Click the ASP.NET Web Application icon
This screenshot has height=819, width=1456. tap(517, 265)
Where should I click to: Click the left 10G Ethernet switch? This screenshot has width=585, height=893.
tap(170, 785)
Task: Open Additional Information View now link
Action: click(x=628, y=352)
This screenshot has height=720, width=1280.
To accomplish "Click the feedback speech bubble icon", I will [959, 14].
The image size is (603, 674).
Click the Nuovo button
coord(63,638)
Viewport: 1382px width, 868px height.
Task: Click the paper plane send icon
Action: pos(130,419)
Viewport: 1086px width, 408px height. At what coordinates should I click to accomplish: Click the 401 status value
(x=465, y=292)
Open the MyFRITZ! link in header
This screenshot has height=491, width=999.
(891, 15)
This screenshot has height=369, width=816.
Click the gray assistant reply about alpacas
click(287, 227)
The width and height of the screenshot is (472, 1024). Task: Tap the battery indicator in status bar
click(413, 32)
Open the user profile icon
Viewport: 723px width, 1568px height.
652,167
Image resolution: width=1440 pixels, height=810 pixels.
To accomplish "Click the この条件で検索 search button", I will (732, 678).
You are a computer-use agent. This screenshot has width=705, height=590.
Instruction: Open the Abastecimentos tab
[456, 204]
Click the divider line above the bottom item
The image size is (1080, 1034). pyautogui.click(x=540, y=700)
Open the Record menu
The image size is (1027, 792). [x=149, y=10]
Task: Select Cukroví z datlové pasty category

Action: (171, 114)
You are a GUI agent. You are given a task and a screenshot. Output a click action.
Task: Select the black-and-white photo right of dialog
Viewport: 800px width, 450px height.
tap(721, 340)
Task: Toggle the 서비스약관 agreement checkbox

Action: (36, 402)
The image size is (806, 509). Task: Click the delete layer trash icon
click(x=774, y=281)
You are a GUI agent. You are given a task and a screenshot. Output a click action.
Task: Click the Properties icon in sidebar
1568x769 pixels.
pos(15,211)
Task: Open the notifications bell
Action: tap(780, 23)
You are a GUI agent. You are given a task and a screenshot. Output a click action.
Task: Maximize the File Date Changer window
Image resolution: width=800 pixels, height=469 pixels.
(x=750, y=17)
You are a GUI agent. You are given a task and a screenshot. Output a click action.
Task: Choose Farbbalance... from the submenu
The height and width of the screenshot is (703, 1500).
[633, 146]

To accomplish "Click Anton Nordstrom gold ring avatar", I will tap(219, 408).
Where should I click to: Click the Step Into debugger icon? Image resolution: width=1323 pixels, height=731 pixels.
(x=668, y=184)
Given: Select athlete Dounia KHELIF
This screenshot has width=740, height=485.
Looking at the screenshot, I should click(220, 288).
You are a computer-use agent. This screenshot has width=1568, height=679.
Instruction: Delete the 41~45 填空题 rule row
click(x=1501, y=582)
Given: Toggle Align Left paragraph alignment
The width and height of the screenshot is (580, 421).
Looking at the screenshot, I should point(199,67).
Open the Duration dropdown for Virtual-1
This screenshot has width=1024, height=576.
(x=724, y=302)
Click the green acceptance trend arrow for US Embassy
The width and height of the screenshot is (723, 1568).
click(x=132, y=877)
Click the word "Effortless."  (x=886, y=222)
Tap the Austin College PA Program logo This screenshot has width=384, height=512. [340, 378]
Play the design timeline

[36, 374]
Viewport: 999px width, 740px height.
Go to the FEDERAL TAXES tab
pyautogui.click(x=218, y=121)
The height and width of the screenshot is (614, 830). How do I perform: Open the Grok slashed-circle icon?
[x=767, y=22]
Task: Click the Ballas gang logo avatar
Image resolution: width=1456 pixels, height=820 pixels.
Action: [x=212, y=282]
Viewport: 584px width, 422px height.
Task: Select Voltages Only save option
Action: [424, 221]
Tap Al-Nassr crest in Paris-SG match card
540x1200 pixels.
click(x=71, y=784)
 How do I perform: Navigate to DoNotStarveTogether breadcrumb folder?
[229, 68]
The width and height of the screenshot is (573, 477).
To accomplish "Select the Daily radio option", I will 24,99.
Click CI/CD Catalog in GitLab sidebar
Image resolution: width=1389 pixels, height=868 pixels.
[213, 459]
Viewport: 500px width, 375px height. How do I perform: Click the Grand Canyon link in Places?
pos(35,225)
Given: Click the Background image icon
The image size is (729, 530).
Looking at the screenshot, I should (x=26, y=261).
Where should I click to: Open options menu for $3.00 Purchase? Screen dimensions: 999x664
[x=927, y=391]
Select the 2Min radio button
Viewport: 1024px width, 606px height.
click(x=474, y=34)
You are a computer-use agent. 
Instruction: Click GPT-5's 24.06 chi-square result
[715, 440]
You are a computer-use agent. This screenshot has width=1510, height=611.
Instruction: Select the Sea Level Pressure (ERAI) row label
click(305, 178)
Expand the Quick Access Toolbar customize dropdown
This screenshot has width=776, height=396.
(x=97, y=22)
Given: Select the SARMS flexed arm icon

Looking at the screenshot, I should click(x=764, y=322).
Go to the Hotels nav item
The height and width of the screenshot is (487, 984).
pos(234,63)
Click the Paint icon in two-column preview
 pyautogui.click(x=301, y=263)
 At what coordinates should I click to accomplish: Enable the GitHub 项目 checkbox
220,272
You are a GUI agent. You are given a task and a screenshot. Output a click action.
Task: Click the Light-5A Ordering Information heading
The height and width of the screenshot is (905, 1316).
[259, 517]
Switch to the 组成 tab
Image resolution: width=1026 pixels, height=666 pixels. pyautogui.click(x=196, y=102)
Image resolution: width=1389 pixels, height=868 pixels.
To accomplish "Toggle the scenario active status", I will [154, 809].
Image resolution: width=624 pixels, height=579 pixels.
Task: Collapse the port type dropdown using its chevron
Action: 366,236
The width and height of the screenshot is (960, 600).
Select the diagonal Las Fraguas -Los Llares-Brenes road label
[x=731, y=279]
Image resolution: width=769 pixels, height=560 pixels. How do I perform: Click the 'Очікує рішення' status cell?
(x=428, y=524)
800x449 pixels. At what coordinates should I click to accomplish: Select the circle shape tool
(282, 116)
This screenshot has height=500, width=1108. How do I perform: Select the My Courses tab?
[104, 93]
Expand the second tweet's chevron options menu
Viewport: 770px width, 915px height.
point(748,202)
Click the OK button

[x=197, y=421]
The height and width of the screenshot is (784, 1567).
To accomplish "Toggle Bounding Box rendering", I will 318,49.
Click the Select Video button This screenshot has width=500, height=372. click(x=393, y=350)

==*==

## PROBLEM STATEMENT
Copy out each line of the data containing the string "avatar".

## RESULT FOR THIS EXERCISE
To accomplish "Click Anton Nordstrom gold ring avatar", I will tap(219, 408).
Task: Click the Ballas gang logo avatar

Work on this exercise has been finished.